### WORKING DATA
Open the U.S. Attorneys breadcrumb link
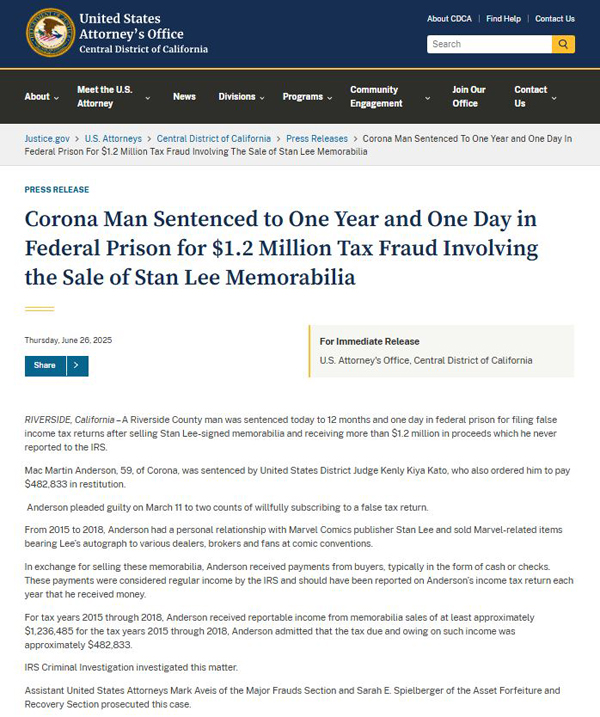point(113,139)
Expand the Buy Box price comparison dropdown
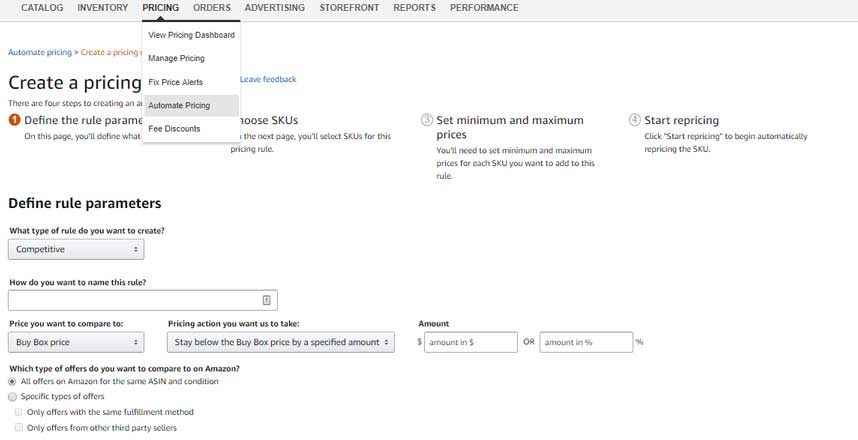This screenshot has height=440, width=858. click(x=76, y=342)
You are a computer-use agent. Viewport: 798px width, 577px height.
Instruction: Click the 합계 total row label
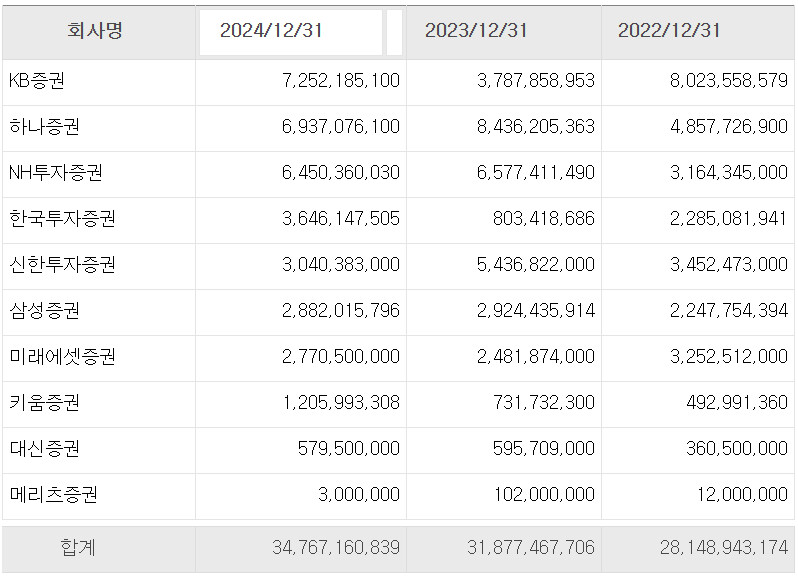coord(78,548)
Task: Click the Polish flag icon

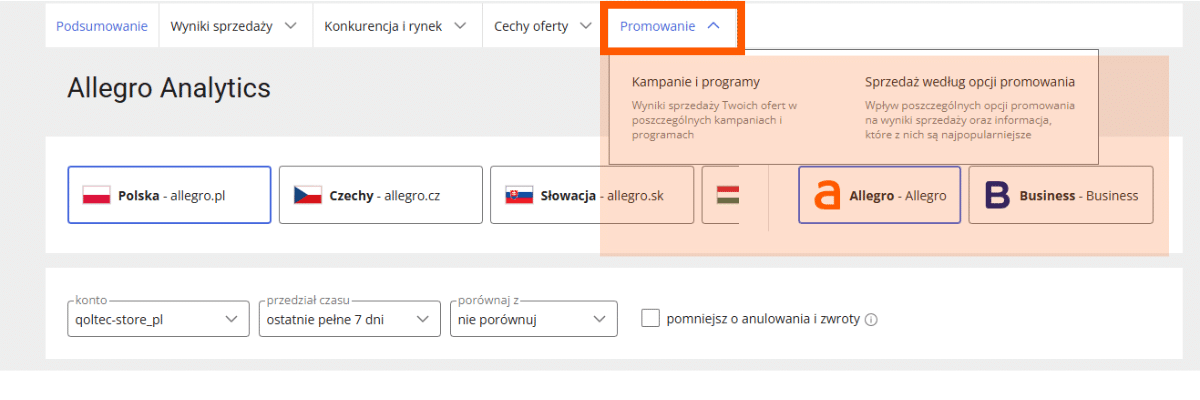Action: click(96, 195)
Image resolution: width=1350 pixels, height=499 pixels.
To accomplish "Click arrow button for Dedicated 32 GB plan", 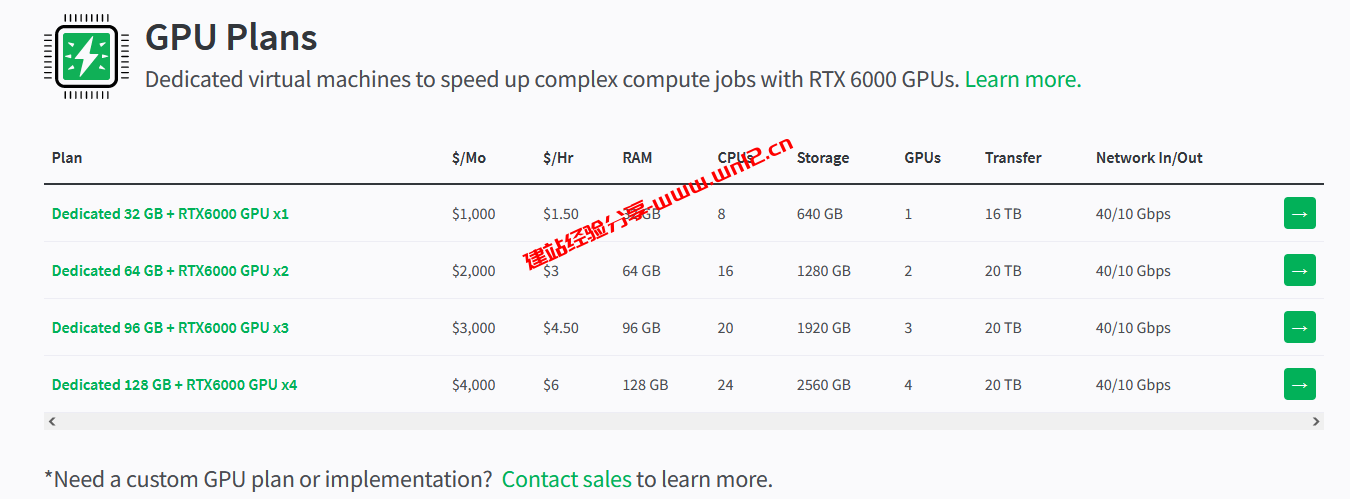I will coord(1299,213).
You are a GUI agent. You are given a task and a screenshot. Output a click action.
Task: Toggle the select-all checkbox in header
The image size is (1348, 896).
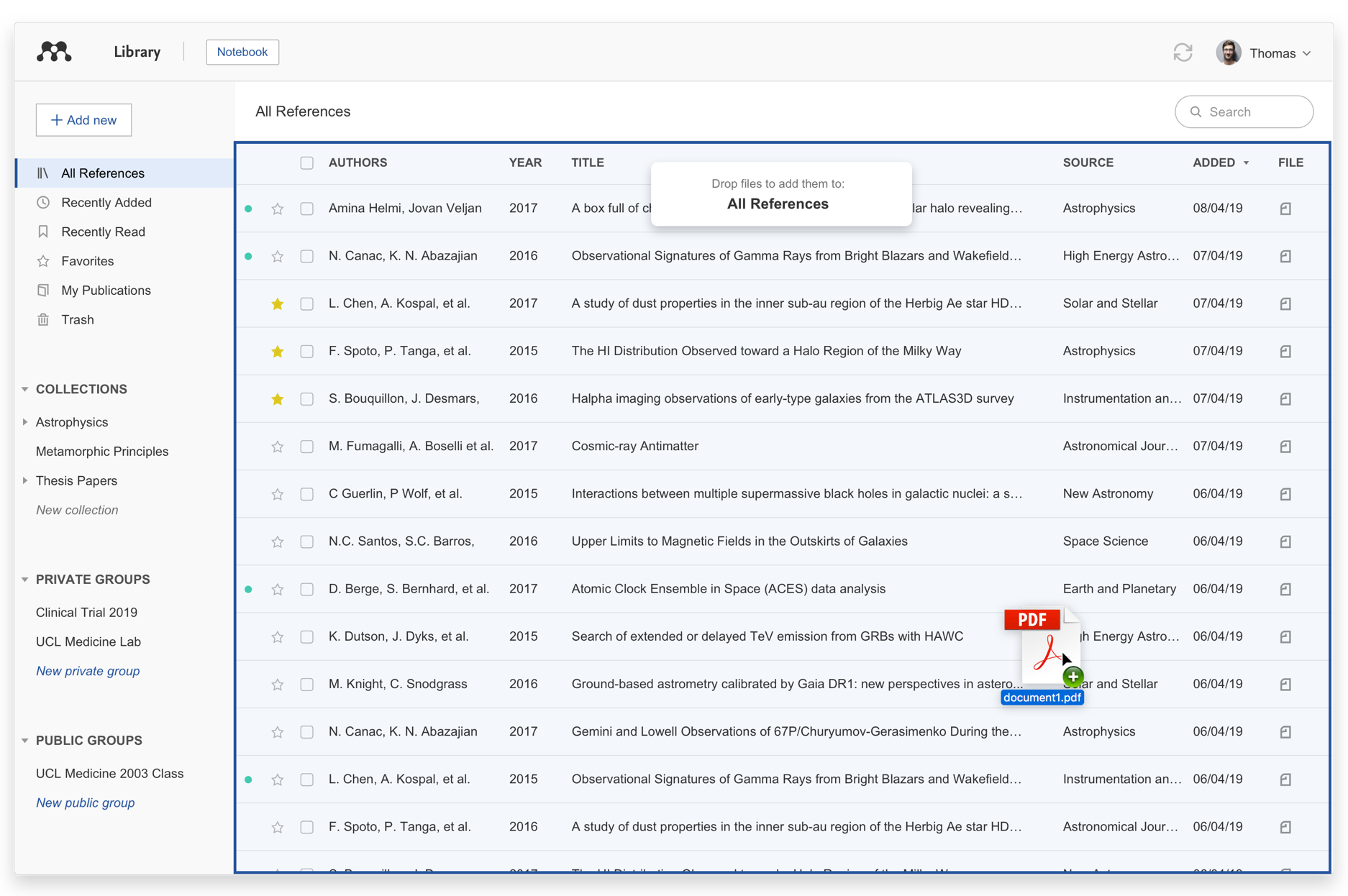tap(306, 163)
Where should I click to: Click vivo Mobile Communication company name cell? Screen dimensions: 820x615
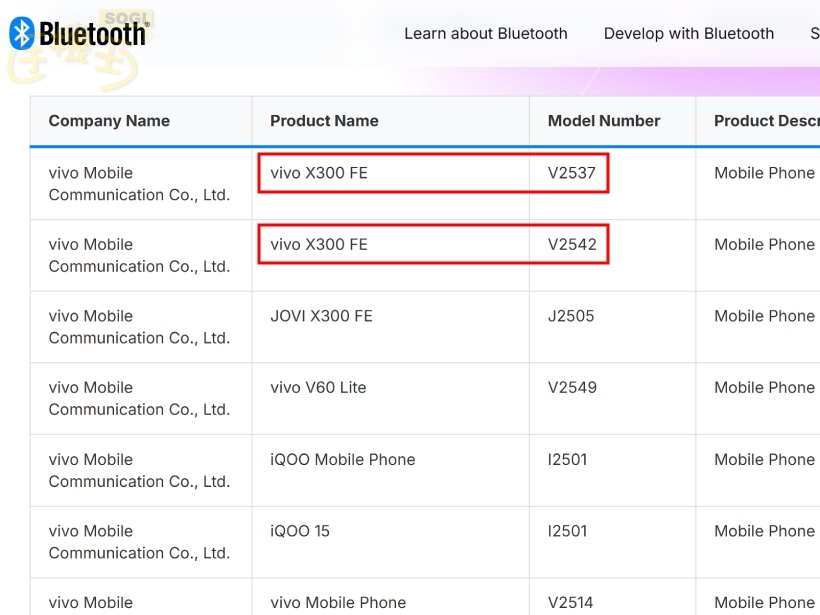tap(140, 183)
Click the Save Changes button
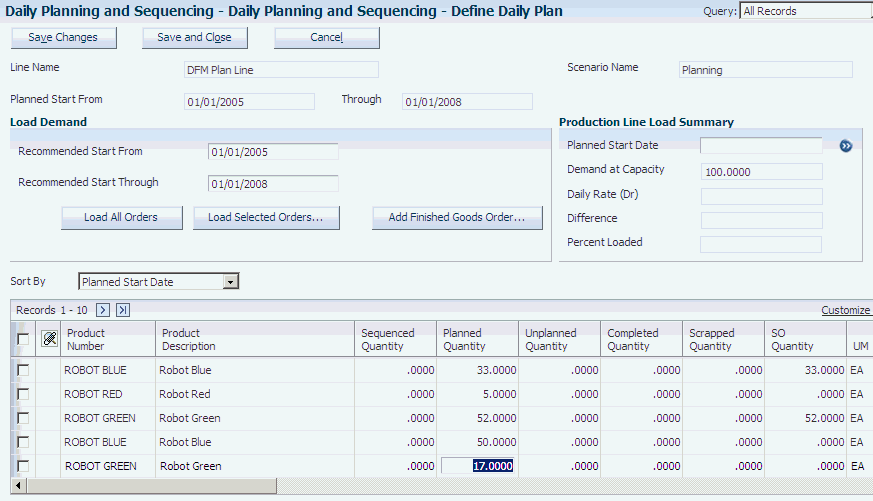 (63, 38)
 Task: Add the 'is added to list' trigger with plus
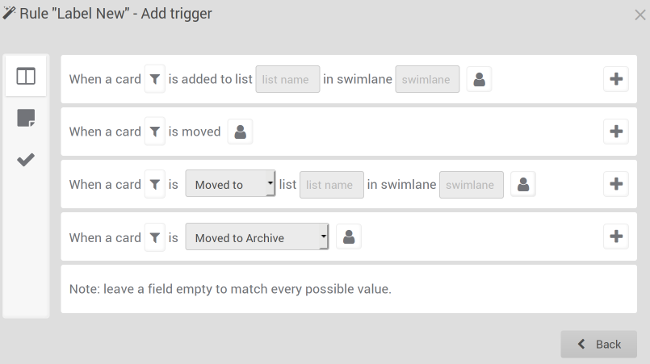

### ACTION ITEM
Examine the records and pull out every line where the string "agent" occurs.

### EXPECTED ANSWER
You are a computer-use agent. Viewport: 798px width, 577px height.
You are a GUI agent. You are given a task and a screenshot. Output a click action.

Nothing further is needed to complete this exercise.